Its so different now, everyone is so dishonest in LYFT.


----------



## Trump Economics (Jul 29, 2015)

Drivingforprofit said:


> Friends, I was able to score a $225.00 bonus; and Lyft is not very happy about it. It was Sunday evening, and the last window of opportunity to earn a bonus would close at 7pm pst for me. I am 8 rides shy of the target bonus; and when I turn on the app, I get an immediate request (a line at that). I get down to 3 rides, then Lyft gets strategic; sending me time consuming and traffic congested requests. I'm completing my 6th of 8 required rides, an Oakland airport request with 1 hour left. Get to the airport, and they stack another request, great I think. I swerve back to the airport, pick up my passengers, click their destination, 50 minutes away.
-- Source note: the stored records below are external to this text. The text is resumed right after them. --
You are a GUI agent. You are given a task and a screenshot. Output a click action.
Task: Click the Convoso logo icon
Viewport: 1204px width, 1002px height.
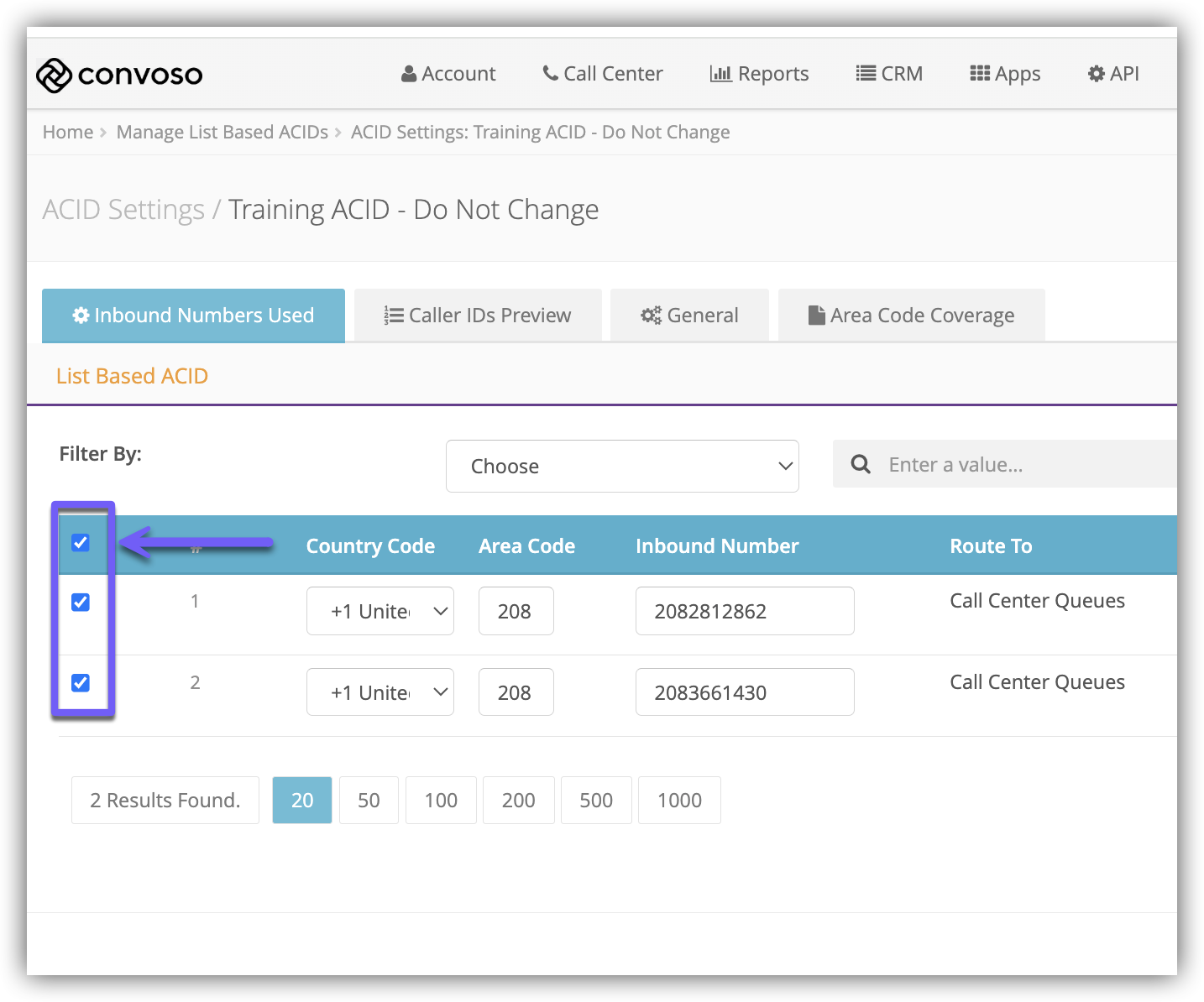coord(54,76)
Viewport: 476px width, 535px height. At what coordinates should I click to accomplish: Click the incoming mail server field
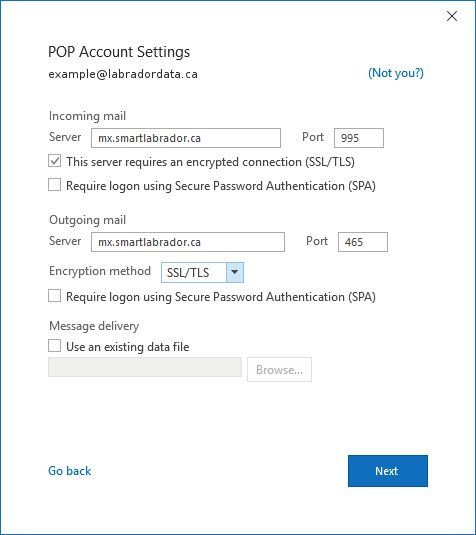[186, 138]
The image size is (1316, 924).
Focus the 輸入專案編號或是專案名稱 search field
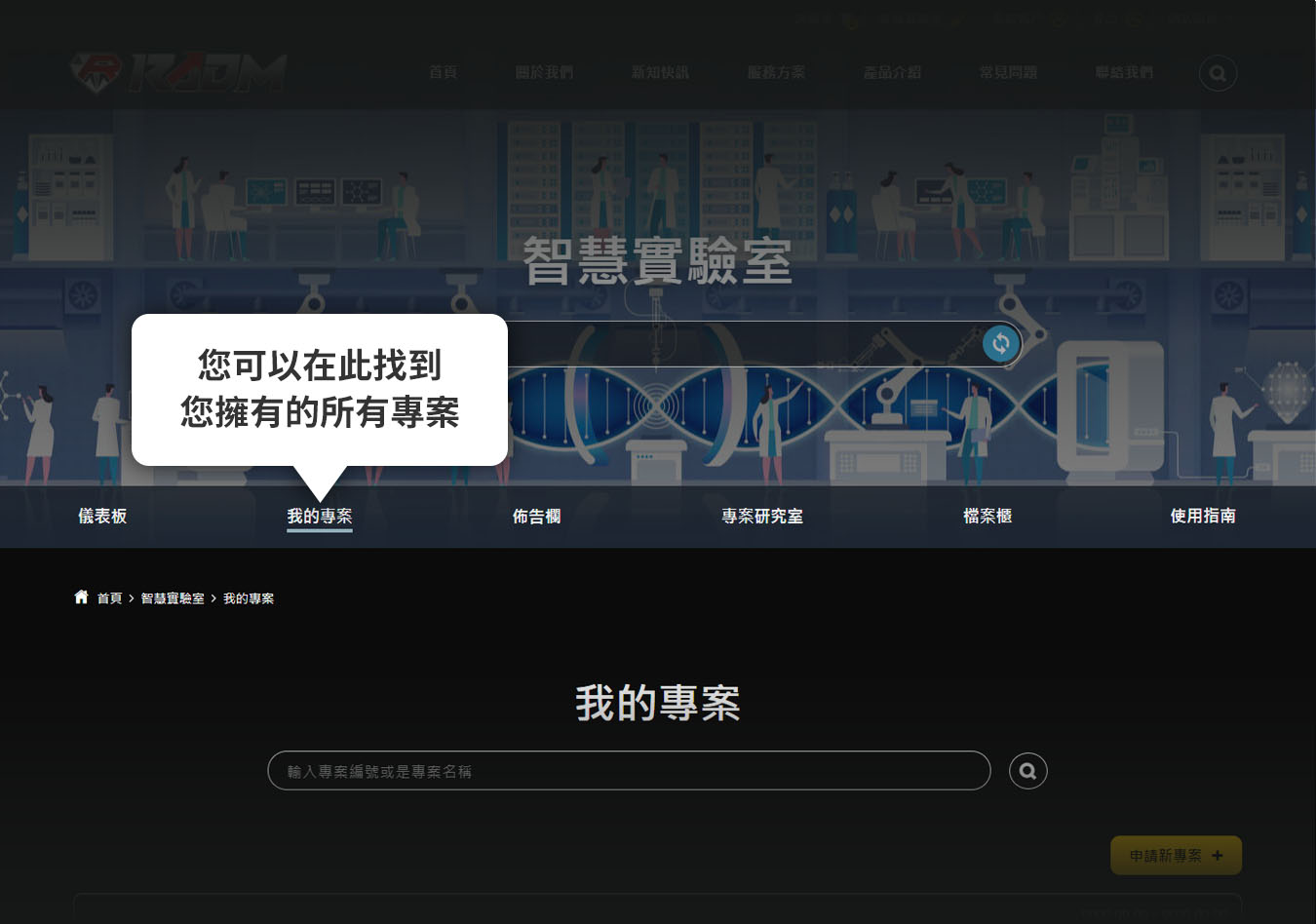click(x=629, y=771)
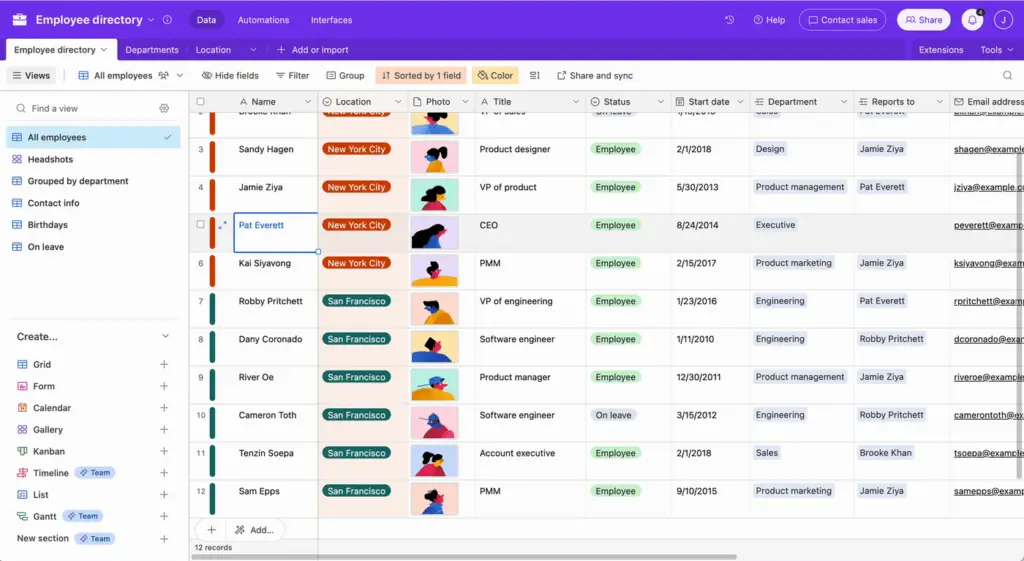This screenshot has width=1024, height=561.
Task: Switch to the Departments table tab
Action: [x=152, y=50]
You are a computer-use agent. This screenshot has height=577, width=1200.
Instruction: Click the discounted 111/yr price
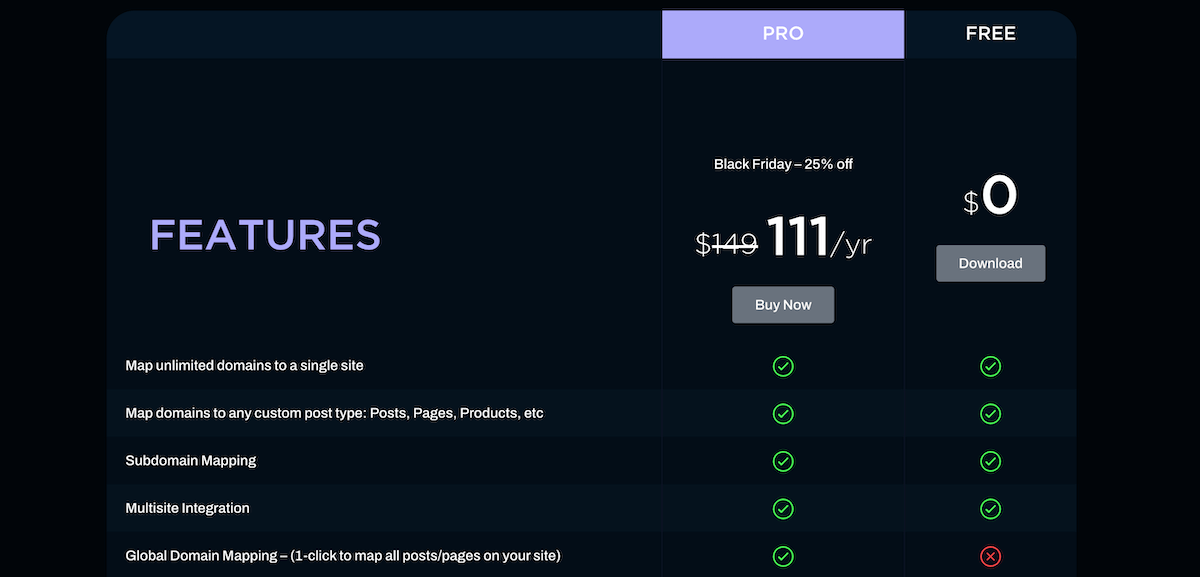(x=820, y=239)
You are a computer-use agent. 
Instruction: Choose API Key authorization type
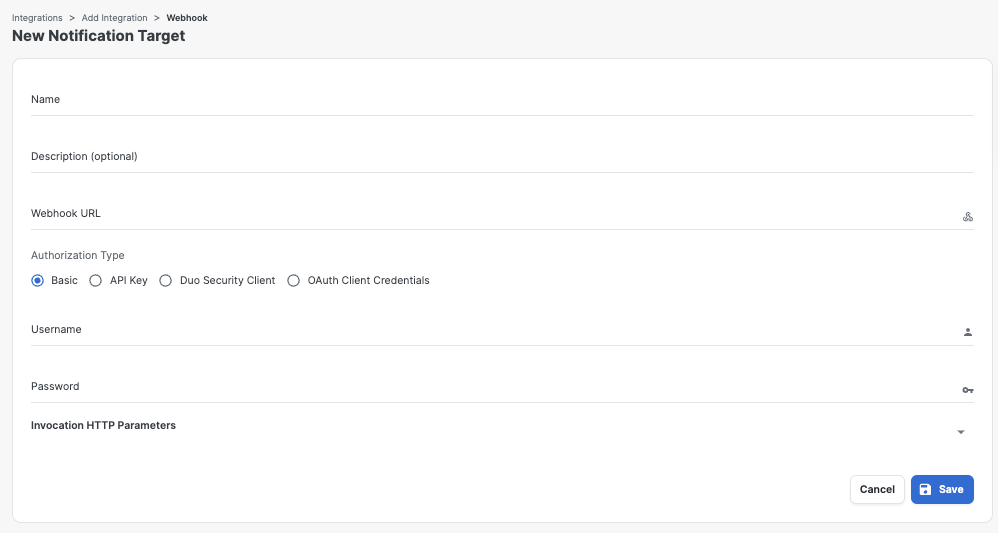pyautogui.click(x=96, y=281)
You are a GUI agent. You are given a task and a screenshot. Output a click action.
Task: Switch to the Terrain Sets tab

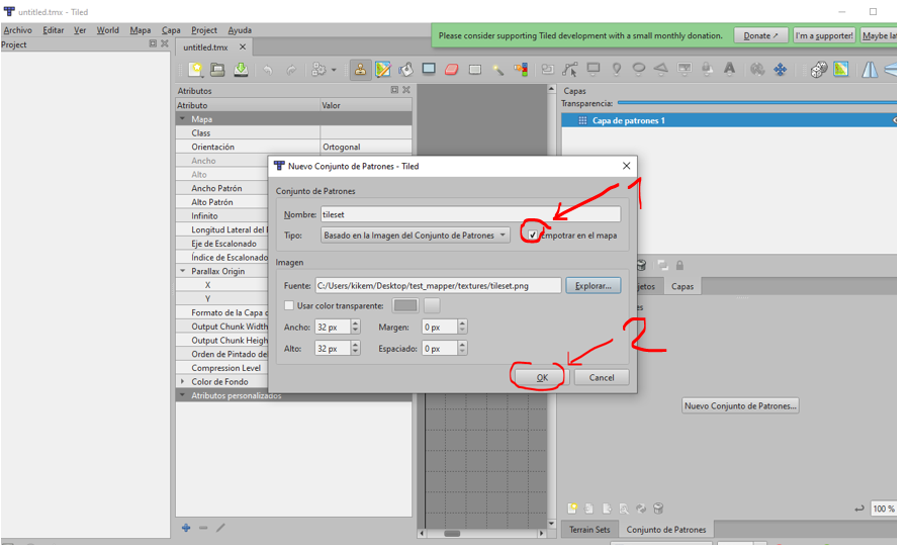tap(589, 529)
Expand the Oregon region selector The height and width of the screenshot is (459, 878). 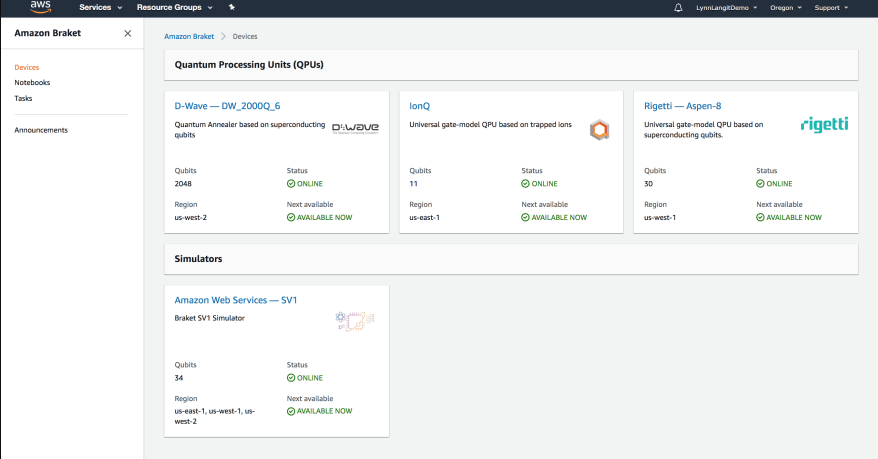tap(784, 7)
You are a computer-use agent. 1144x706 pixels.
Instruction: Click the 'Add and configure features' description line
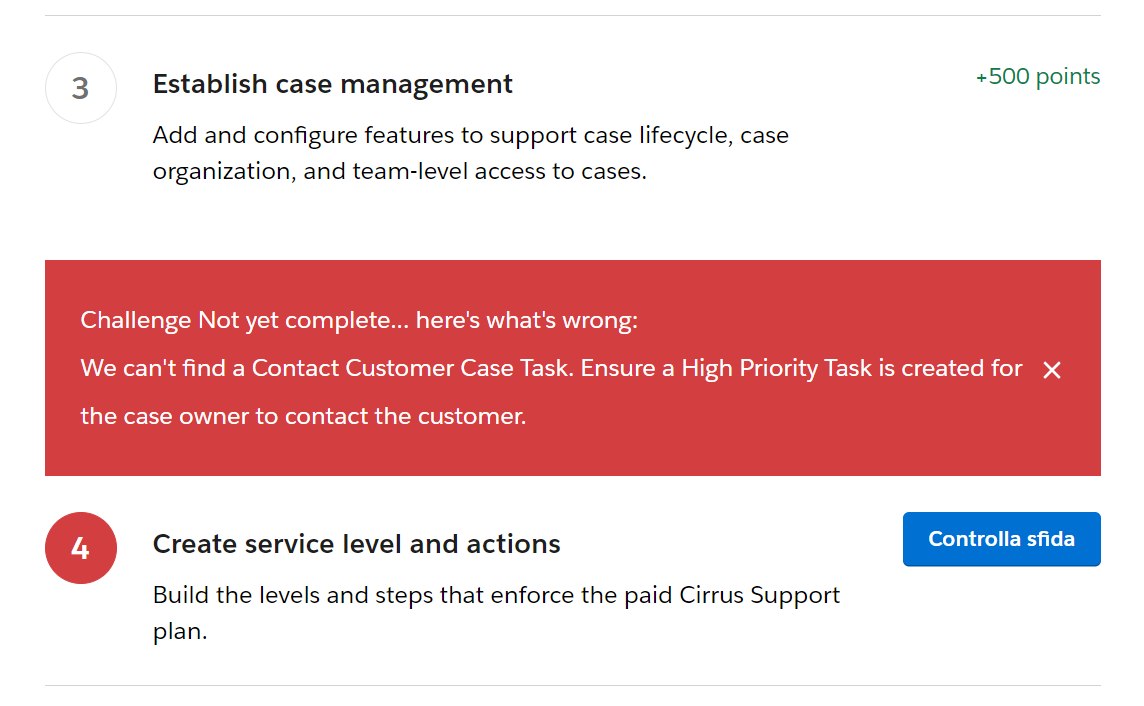pyautogui.click(x=470, y=135)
Bye bye bonus; but then, passenger decided to take Bart across the bridge, freeing up time to still s ore that bonus. Now, 1 ride away with about 50 peak minutes. Lyft drug their feet in sending a request until the last 15 minutes; and of course cancelled one of the rides. My rating took a beating though. Gotta go; but more on this later.


*screams*


----------



## peteyvavs (Nov 18, 2015)

LYFT is a joke, I wouldn't drive for LYFT if it was the last job on the planet.


----------



## Adieu (Feb 21, 2016)

Typical.

PDB has always been like that


----------



## Woohaa (Jan 15, 2017)

So even though Lyft obstacles were placed in your way you received the bonus. well done!


----------



## Jagent (Jan 29, 2017)

In Lyft's dream world, everyone misses the bonus by one ride.


----------



## Cynergie (Apr 10, 2017)

Drivingforprofit said:


> Friends, I was able to score a $225.00 bonus; and Lyft is not very happy about it. It was Sunday evening, and the last window of opportunity to earn a bonus would close at 7pm pst for me. I am 8 rides shy of the target bonus; and when I turn on the app, I get an immediate request (a line at that). I get down to 3 rides, then Lyft gets strategic; sending me time consuming and traffic congested requests. I'm completing my 6th of 8 required rides, an Oakland airport request with 1 hour left. Get to the airport, and they stack another request, great I think. I swerve back to the airport, pick up my passengers, click their destination, 50 minutes away. Bye bye bonus; but then, passenger decided to take Bart across the bridge, freeing up time to still s ore that bonus. Now, 1 ride away with about 50 peak minutes. Lyft drug their feet in sending a request until the last 15 minutes; and of course cancelled one of the rides. My rating took a beating though. Gotta go; but more on this later.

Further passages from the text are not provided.